■ Task to carry out ■
Skip the pictures, please, and write out exactly every line from the one containing "Where should I" through the end of the listing below.

■ Given entries ■
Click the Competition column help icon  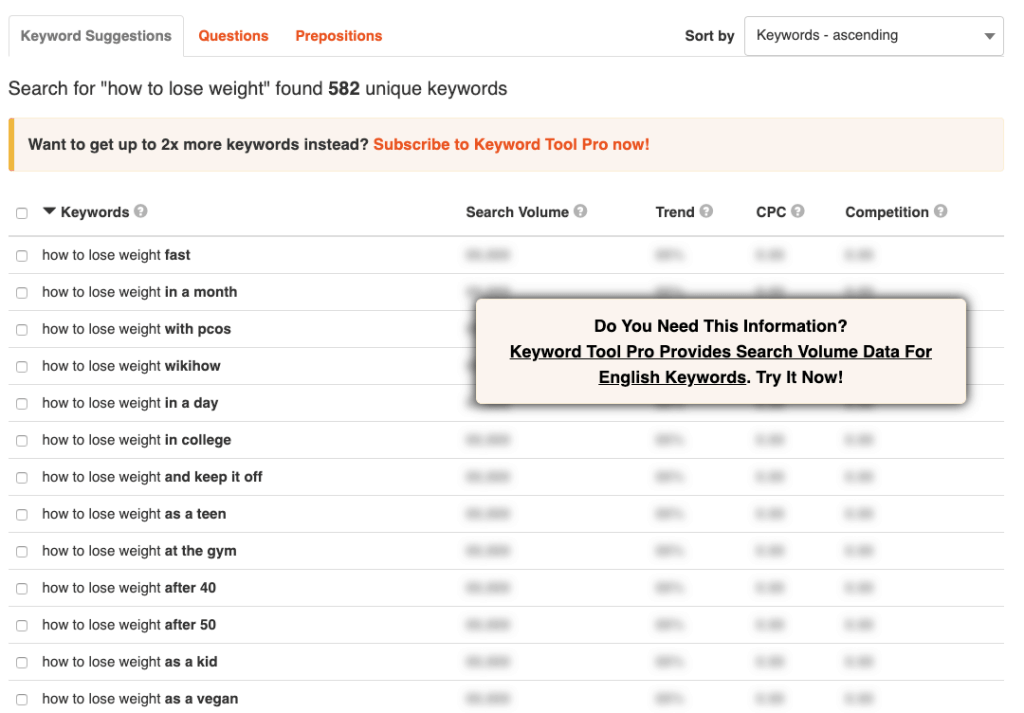[x=940, y=212]
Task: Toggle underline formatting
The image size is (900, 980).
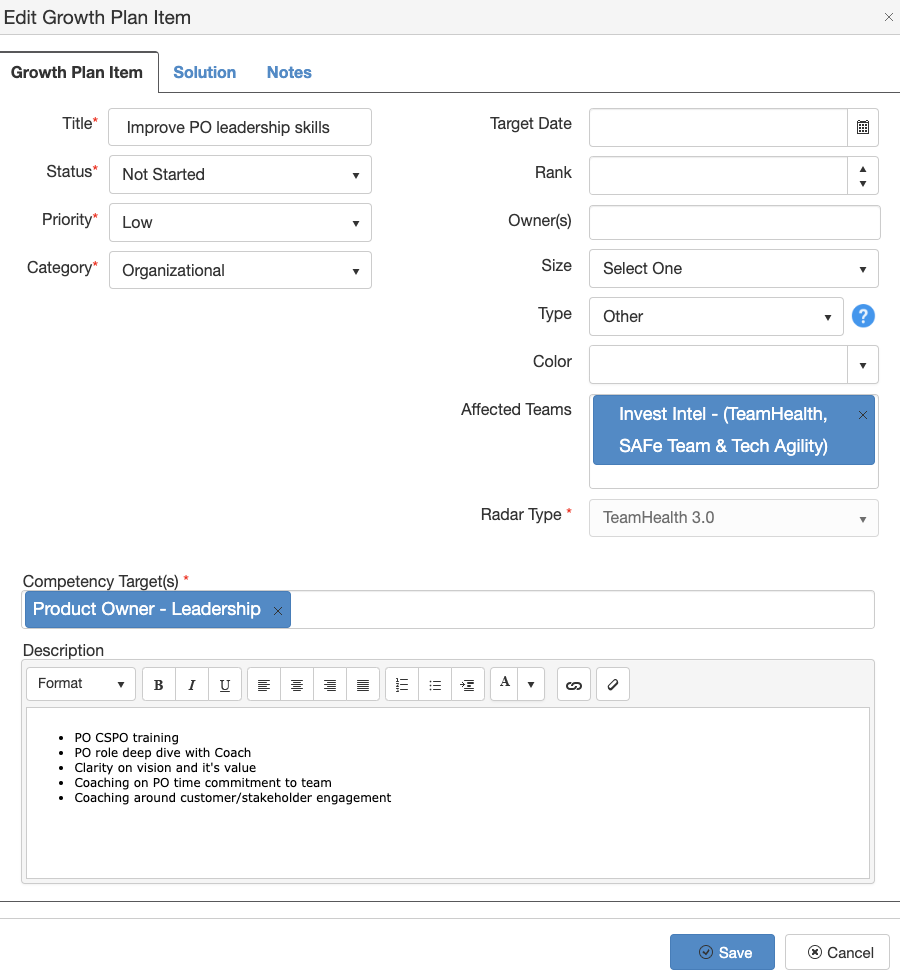Action: [x=225, y=684]
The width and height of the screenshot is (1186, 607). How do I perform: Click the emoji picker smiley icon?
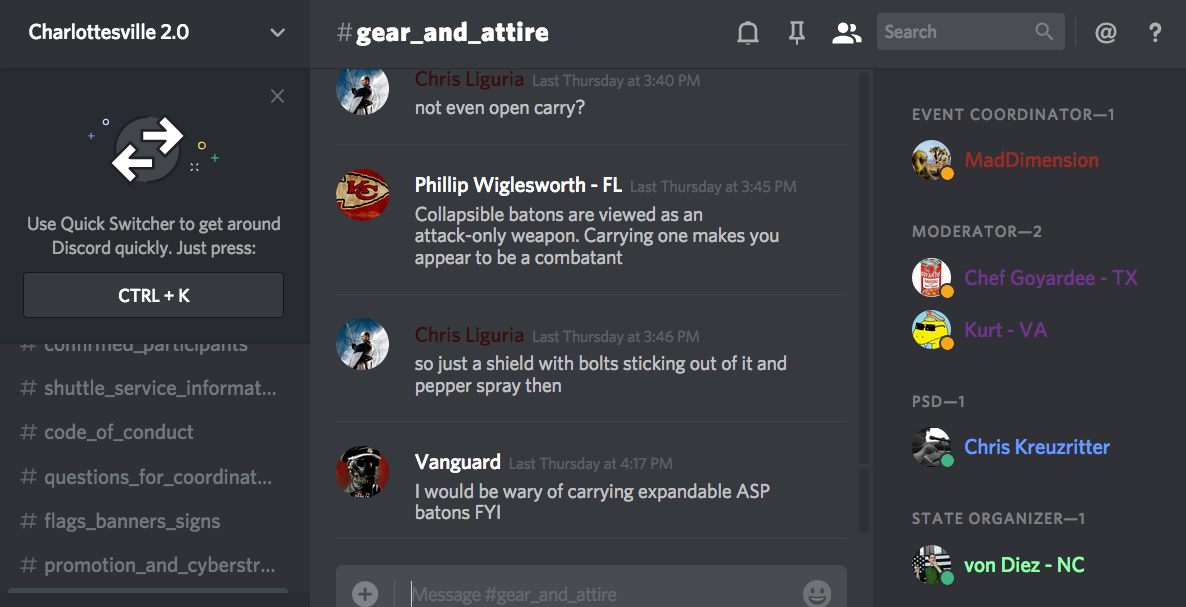pos(817,593)
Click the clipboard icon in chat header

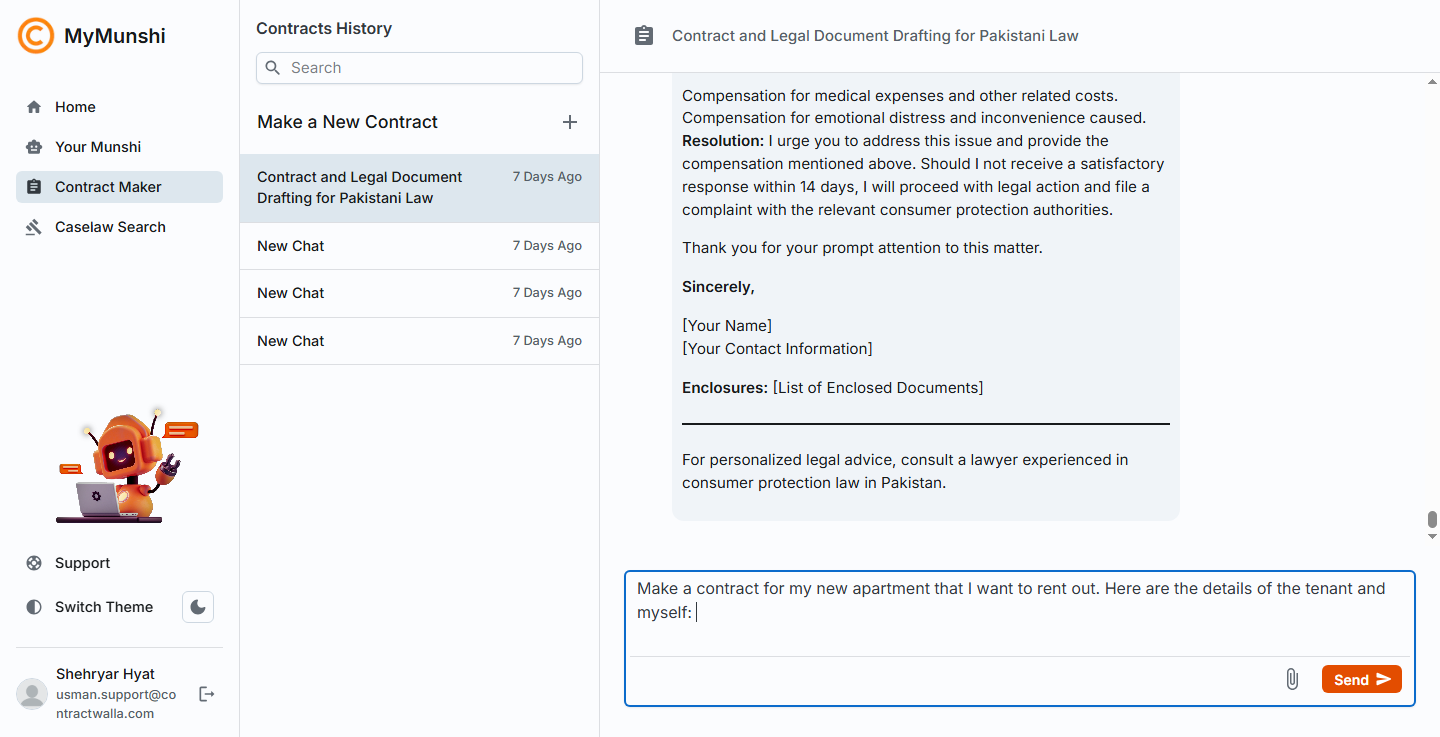point(644,36)
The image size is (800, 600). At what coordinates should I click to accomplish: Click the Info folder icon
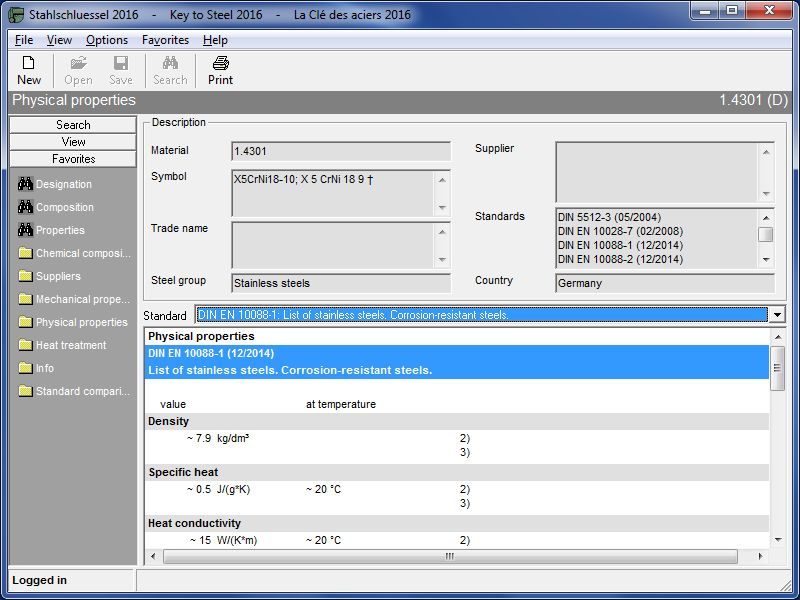coord(26,368)
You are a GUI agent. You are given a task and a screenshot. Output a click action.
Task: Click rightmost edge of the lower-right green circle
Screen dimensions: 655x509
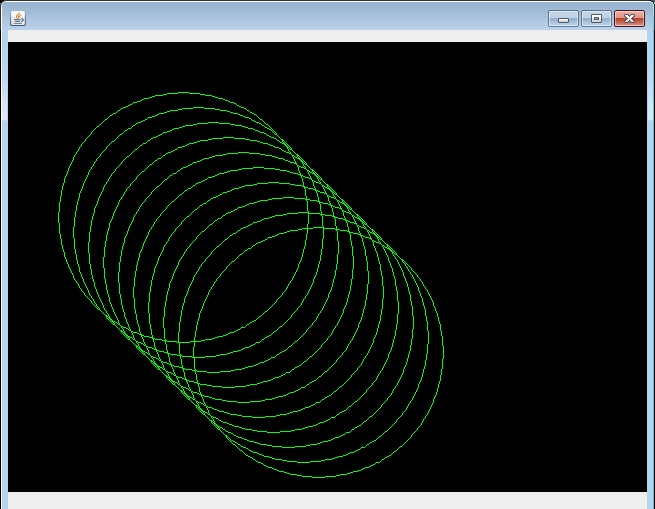442,354
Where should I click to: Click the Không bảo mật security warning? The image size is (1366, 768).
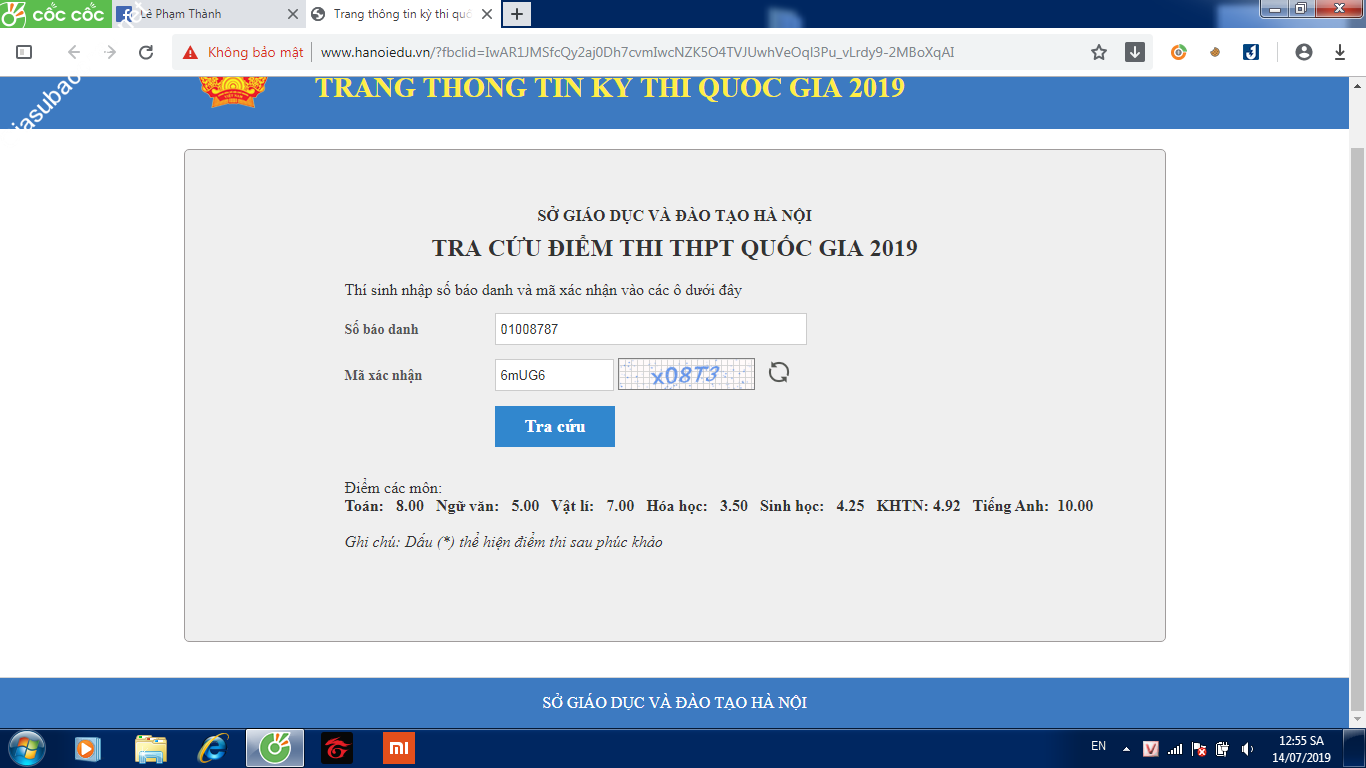[x=243, y=52]
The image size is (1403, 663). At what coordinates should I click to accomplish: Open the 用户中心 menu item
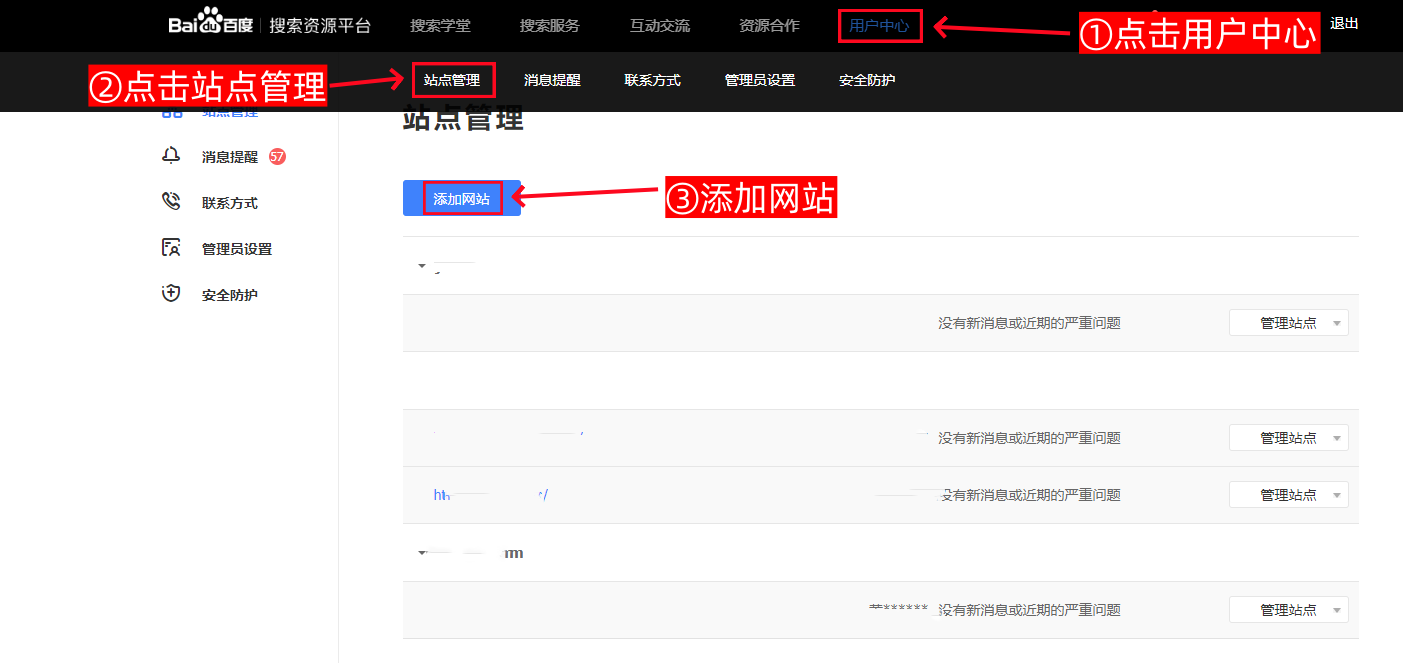(x=879, y=25)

■ Result for this exercise ■
Where should I click to: Click the Không bảo mật security warning? The image size is (1366, 768).
[x=243, y=52]
The image size is (1403, 663). At what coordinates should I click to accomplish: Open the 用户中心 menu item
(x=879, y=25)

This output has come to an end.